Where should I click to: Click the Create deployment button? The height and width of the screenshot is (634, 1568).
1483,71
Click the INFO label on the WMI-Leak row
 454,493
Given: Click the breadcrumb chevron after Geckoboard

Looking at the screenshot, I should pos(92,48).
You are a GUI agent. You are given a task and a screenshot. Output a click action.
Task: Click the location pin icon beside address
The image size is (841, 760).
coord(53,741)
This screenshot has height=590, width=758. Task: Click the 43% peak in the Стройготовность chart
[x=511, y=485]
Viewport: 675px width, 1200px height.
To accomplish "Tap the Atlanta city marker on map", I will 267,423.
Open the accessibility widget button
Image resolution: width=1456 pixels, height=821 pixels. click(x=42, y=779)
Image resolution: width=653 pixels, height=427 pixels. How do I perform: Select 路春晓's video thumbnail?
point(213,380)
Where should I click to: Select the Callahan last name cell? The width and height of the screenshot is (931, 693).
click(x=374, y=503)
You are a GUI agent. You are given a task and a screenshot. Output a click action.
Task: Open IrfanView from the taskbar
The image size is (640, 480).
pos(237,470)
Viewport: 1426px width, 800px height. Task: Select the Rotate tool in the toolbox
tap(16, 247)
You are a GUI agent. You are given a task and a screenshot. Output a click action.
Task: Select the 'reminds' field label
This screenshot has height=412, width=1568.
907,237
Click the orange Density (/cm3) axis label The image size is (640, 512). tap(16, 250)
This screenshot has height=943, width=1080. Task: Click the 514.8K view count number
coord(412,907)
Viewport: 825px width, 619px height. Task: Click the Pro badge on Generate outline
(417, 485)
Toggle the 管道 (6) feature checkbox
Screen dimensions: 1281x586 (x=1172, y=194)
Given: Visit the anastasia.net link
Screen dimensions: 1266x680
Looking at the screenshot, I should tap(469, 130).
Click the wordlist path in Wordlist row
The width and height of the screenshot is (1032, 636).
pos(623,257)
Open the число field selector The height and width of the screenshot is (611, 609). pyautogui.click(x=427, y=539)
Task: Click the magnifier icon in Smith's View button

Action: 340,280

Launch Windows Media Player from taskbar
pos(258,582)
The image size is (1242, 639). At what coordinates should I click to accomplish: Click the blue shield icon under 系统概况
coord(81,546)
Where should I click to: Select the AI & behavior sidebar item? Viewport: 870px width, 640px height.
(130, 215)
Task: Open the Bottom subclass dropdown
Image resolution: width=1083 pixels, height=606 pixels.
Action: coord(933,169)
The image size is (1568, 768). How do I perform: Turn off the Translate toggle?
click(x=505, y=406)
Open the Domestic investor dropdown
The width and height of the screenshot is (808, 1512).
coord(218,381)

++++++++++

Exercise instructions =>
Take from the listing above each line containing "field".

Result of the exercise =>
Task: Select the 'reminds' field label
Open the число field selector The height and width of the screenshot is (611, 609). pyautogui.click(x=427, y=539)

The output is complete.